Nikon Z9 - aktualizacja oprogramowania
Najnowszy flagowy bezlusterkowiec Nikona otrzymał swoją pierwszą aktualizację oprogramowania. Nowy firmware nosi oznaczenie 1.10 i między innymi wydłuża czas fotografowania seryjnego.
Tak przedstawia się pełna lista zmian wprowadzanych w ramach aktualizacji:
- Wydłużono z około 3 do ok. 8 sekund długość serii z maksymalną prędkością 20 kl/s przy zapisie plików RAW / HEIF / JPEG w dużym rozmiarze na jedną kartę, a plików JPEG w małym rozmiarze na drugą kartę. Skrócenie serii występowało jedynie gdy drugie gniazdo pamięci ustawione było jako "backup" oraz włączona była korekta dystorsji w korpusie.
- Dodano możliwość wyboru kryteriów filtrowania obrazów podczas przeglądania za pomocą wybieraka wielokierunkowego.
- Usunięto błąd synchronizacji z lampą SB-5000 występujący w określonych sytuacjach.
Oprogramowanie 1.10 dla Nikona Z9 można pobrać ze strony jego producenta.
Komentarz można dodać po zalogowaniu.
Zaloguj się. Jeżeli nie posiadasz jeszcze konta zarejestruj się.











Optyczne.pl jest serwisem utrzymującym się dzięki wyświetlaniu reklam. Przychody z reklam pozwalają nam na pokrycie kosztów związanych z utrzymaniem serwerów, opłaceniem osób pracujących w redakcji, a także na zakup sprzętu komputerowego i wyposażenie studio, w którym prowadzimy testy.

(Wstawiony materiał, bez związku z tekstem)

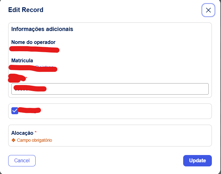Click the Matrícula label
This screenshot has width=221, height=174.
click(22, 60)
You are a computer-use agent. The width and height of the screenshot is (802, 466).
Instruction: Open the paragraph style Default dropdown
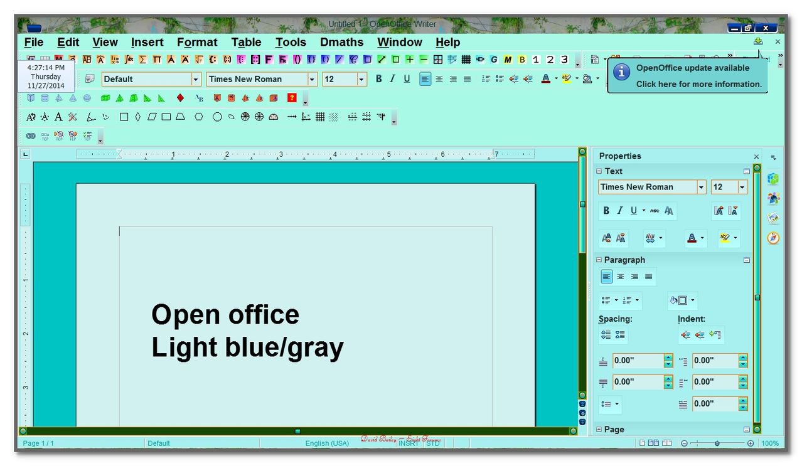pyautogui.click(x=195, y=79)
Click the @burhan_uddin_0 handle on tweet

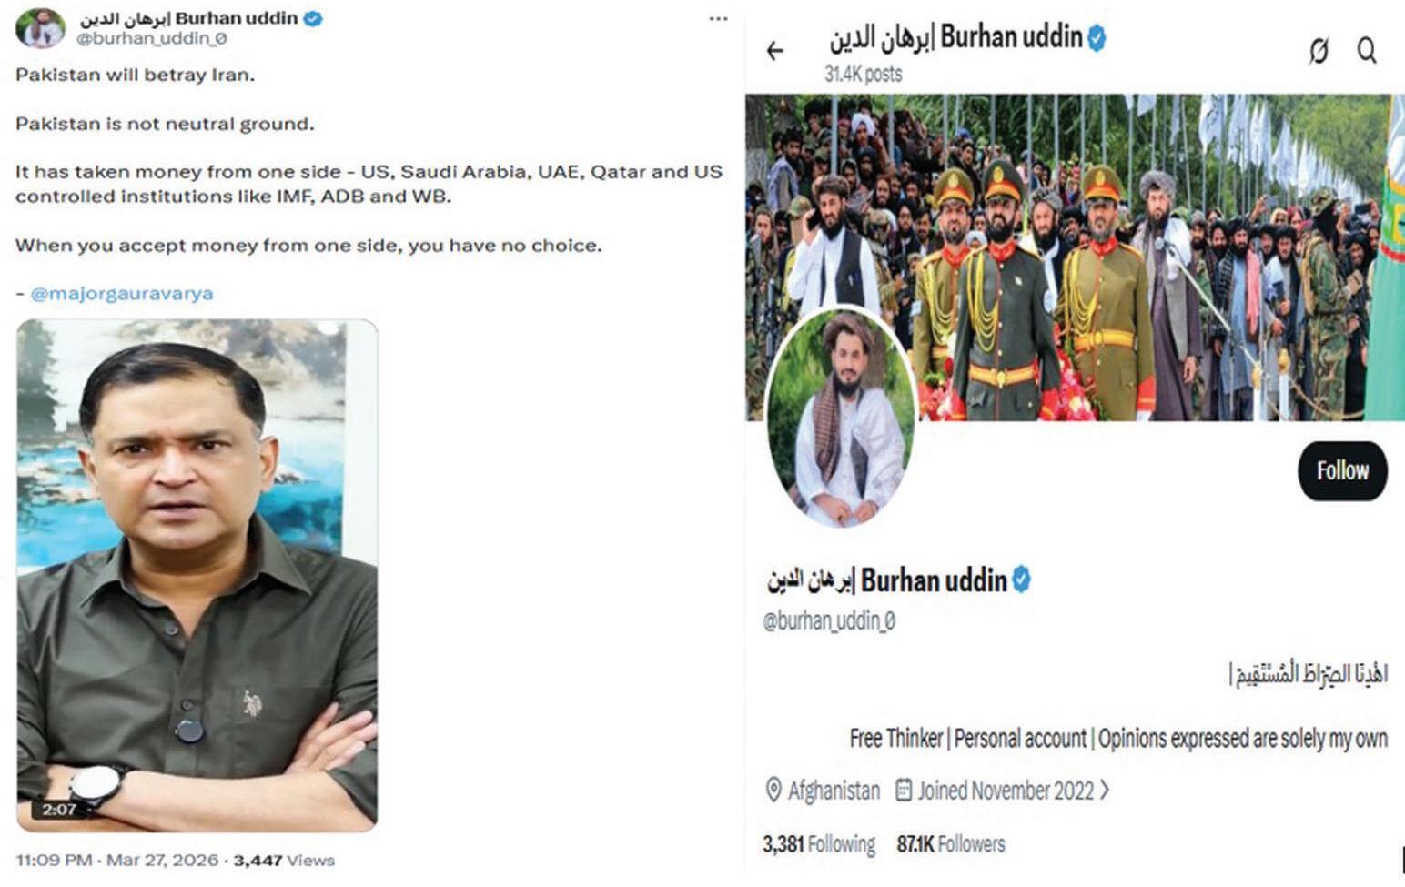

> Wydłużono z około 3 do ok. 8 sekund długość serii z maksymalną prędkością 20 kl/s ... Skrócenie serii występowało jedynie gdy drugie gniazdo pamięci ustawione było jako "backup" ...
czyli ten Nikon ma teraz coś w rodzaju RAID 0?
Raczej nie, prędzej bym obstawiał, że kombinacja skalowania jpeg-ów i korekty dystorsji powodowała jakieś głupie przeciążenie procesora które usunęli
Sześciu właścicieli Z9 już zainstalowało :)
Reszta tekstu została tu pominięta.